[Extracted data entries]
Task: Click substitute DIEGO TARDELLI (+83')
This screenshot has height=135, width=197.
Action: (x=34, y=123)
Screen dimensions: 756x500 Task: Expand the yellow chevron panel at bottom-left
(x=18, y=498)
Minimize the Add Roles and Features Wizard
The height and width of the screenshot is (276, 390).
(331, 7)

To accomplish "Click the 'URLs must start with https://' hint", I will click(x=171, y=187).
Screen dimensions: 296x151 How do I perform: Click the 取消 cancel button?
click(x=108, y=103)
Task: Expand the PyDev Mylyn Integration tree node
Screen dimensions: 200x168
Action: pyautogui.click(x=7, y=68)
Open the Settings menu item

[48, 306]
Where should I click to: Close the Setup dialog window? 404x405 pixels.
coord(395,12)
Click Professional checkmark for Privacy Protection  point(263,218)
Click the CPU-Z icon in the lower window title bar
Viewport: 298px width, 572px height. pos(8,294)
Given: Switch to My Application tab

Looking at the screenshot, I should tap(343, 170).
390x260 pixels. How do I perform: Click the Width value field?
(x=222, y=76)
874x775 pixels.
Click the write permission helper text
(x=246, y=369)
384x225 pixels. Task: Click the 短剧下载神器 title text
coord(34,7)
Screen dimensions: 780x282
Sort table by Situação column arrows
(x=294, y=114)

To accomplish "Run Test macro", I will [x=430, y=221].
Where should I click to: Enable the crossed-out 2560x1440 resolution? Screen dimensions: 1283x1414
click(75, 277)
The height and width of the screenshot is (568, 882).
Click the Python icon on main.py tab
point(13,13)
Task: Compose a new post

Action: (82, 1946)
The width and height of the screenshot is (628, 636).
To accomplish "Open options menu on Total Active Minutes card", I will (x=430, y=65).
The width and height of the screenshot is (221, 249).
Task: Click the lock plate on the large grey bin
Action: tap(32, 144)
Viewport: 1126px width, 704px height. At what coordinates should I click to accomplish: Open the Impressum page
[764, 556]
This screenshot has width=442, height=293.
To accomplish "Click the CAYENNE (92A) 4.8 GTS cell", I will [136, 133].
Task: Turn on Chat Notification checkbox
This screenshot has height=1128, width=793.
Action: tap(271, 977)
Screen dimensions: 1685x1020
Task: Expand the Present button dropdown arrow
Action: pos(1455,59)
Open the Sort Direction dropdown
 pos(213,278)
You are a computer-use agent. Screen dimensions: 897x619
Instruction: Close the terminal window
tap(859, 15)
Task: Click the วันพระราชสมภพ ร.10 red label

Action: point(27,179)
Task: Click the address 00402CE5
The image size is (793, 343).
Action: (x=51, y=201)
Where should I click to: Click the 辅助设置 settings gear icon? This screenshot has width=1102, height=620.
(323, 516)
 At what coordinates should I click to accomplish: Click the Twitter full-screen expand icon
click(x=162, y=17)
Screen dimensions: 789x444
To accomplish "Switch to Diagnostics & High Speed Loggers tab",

> To do:
Each record must be reproduced exactly, with nothing missing.

> Response:
Task: Click substitute DIEGO TARDELLI (+83')
This screenshot has height=135, width=197.
Action: (x=34, y=123)
Screen dimensions: 756x500 Task: Expand the yellow chevron panel at bottom-left
(x=18, y=498)
Minimize the Add Roles and Features Wizard
The height and width of the screenshot is (276, 390).
(331, 7)

To accomplish "Click the 'URLs must start with https://' hint", I will click(x=171, y=187).
Screen dimensions: 296x151 How do I perform: Click the 取消 cancel button?
click(x=108, y=103)
Task: Expand the PyDev Mylyn Integration tree node
Screen dimensions: 200x168
Action: pyautogui.click(x=7, y=68)
Open the Settings menu item

[48, 306]
Where should I click to: Close the Setup dialog window? 404x405 pixels.
coord(395,12)
Click Professional checkmark for Privacy Protection  point(263,218)
Click the CPU-Z icon in the lower window title bar
Viewport: 298px width, 572px height. pos(8,294)
Given: Switch to My Application tab

Looking at the screenshot, I should tap(343, 170).
390x260 pixels. How do I perform: Click the Width value field?
(x=222, y=76)
874x775 pixels.
Click the write permission helper text
(x=246, y=369)
384x225 pixels. Task: Click the 短剧下载神器 title text
coord(34,7)
Screen dimensions: 780x282
Sort table by Situação column arrows
(x=294, y=114)

To accomplish "Run Test macro", I will [x=430, y=221].
Where should I click to: Enable the crossed-out 2560x1440 resolution? Screen dimensions: 1283x1414
click(75, 277)
The height and width of the screenshot is (568, 882).
Click the Python icon on main.py tab
point(13,13)
Task: Compose a new post

Action: (82, 1946)
The width and height of the screenshot is (628, 636).
To accomplish "Open options menu on Total Active Minutes card", I will (x=430, y=65).
The width and height of the screenshot is (221, 249).
Task: Click the lock plate on the large grey bin
Action: tap(32, 144)
Viewport: 1126px width, 704px height. At what coordinates should I click to accomplish: Open the Impressum page
[764, 556]
This screenshot has width=442, height=293.
To accomplish "Click the CAYENNE (92A) 4.8 GTS cell", I will [136, 133].
Task: Turn on Chat Notification checkbox
This screenshot has height=1128, width=793.
Action: tap(271, 977)
Screen dimensions: 1685x1020
Task: Expand the Present button dropdown arrow
Action: pos(1455,59)
Open the Sort Direction dropdown
 pos(213,278)
You are a computer-use agent. Screen dimensions: 897x619
Instruction: Close the terminal window
tap(859, 15)
Task: Click the วันพระราชสมภพ ร.10 red label

Action: point(27,179)
Task: Click the address 00402CE5
The image size is (793, 343).
Action: (x=51, y=201)
Where should I click to: Click the 辅助设置 settings gear icon? This screenshot has width=1102, height=620.
(323, 516)
 At what coordinates should I click to accomplish: Click the Twitter full-screen expand icon
click(x=162, y=17)
Screen dimensions: 789x444
To accomplish "Switch to Diagnostics & High Speed Loggers tab",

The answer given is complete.